Again that reform was required. In the absence of serious enthusiasm from too many in the private sector, who seem to think it better to support foreign farmers when buying supplies to process food, the Government had to intervene and has made a lot of progress in basic crops and now wants more progress in the rest. But there is no need not to apply the same standards those excellent tobacco merchants, who have done so much to get Zimbabwe’s exports up, have enforced. Their clients make good incomes without cheating and there is no reason why those on Government contracts cannot do the same.

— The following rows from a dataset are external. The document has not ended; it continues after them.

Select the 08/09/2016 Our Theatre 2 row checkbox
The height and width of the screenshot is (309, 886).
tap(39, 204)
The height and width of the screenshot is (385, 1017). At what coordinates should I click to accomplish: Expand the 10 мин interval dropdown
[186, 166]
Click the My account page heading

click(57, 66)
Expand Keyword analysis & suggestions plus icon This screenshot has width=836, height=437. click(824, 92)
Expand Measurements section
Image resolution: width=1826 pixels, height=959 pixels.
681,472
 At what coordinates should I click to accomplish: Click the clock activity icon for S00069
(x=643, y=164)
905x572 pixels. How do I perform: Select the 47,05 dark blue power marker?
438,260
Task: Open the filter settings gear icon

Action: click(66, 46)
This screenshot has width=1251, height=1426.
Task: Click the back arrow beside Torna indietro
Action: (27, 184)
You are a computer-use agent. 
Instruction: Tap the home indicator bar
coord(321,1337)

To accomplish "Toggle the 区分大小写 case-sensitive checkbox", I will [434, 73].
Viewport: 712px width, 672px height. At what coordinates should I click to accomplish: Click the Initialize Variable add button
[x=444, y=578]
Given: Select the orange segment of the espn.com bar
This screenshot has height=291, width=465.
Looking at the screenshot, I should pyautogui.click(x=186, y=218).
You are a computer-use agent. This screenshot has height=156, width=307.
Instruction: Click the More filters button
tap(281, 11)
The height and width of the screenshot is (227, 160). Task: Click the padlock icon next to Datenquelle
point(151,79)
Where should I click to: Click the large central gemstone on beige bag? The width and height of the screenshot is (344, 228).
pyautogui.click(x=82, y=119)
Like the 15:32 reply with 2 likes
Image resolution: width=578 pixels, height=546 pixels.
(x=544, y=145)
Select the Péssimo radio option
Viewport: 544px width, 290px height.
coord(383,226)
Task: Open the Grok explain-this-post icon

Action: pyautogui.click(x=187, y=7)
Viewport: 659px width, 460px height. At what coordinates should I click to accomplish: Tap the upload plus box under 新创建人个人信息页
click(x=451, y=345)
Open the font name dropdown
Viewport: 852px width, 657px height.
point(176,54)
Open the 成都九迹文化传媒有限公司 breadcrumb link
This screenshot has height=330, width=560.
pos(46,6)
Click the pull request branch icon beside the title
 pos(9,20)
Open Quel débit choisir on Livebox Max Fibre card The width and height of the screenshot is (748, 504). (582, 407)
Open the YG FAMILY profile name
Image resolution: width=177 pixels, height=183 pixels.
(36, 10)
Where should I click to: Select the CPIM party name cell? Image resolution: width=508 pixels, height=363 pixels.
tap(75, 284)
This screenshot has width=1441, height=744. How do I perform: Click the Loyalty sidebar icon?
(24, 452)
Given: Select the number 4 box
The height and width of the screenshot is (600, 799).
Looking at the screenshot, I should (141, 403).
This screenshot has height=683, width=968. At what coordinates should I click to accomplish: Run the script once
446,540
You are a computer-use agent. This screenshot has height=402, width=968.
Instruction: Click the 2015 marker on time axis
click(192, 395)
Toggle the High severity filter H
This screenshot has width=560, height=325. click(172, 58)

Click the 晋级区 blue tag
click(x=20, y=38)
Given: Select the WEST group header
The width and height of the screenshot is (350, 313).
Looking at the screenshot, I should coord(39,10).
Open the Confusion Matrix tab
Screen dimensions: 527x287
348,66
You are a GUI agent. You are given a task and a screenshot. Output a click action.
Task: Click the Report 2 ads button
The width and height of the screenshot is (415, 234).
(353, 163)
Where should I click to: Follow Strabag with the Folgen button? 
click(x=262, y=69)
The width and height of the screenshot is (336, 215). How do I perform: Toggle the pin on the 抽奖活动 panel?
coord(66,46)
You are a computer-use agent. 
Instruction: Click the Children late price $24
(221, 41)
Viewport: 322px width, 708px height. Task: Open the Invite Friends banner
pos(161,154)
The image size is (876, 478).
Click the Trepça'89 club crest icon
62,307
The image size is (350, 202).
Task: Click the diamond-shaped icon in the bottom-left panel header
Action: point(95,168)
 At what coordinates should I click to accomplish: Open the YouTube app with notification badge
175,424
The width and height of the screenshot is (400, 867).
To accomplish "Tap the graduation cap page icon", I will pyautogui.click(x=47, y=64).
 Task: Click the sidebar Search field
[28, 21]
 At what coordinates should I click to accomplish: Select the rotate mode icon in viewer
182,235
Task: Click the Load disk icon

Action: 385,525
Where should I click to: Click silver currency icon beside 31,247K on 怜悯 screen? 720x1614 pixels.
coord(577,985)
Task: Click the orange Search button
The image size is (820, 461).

Prof Cube has been building a reputation of running the Treasury properly, a reputation he enhanced yesterday, and is now probing the programmes to make sure the taxpayers get a double benefit, their money used properly and Zimbabwe’s balance of payments cleaned up.
There were some hoping for tax breaks, although the difficult times made that extremely unlikely. Most taxes are based on percentages. Income taxes take a percentage of income, company taxes a percentage of profits. There will be need in the foreseeable future, as things settle down, to have a serious reform on the bandwidth of tax brackets, but a mid-year review is not the obvious place to start.
Three major consumption taxes – VAT, customs duty and the two percent transfer tax – were already percentages and so were automatically inflation proofed. There was that slight adjustment on the two percent tax, raising the limit slightly on where it does not apply and plugging a loophole being exploited by those feed the black market in currency.
Excise duties were a little different, those on fuel, alcohol and tobacco being fixed in terms of cents per unit volume. The Minister moved fuel duty to the percentage list, so it automatically rises and falls in line with the fuel price. Those on alcohol and tobacco were nudged up to make up some, but not all, the ground eroded by inflation. In any case in these three products the Government would be happy on many grounds to see consumption fall. But in any case taxes that take a percentage of income or consumption are fair taxes, and generally only avoidable by earning nothing and spending nothing. Major tax reform has to wait until production catches up with consumption since present Government spending is pretty well on the basic essentials.
Generally speaking, the Minister has presented a fair and clear assessment of progress in Zimbabwe’s transitional reforms. We now know where we are, with the accurate figures rather than weird speculation and rumour, know what we have achieved, starting with the only nine months that Zimbabwe has shown a primary budget surplus since independence, and serious fiscal management.
Times will remain hard for a while, but at least we are climbing out of our hole, not digging it deeper.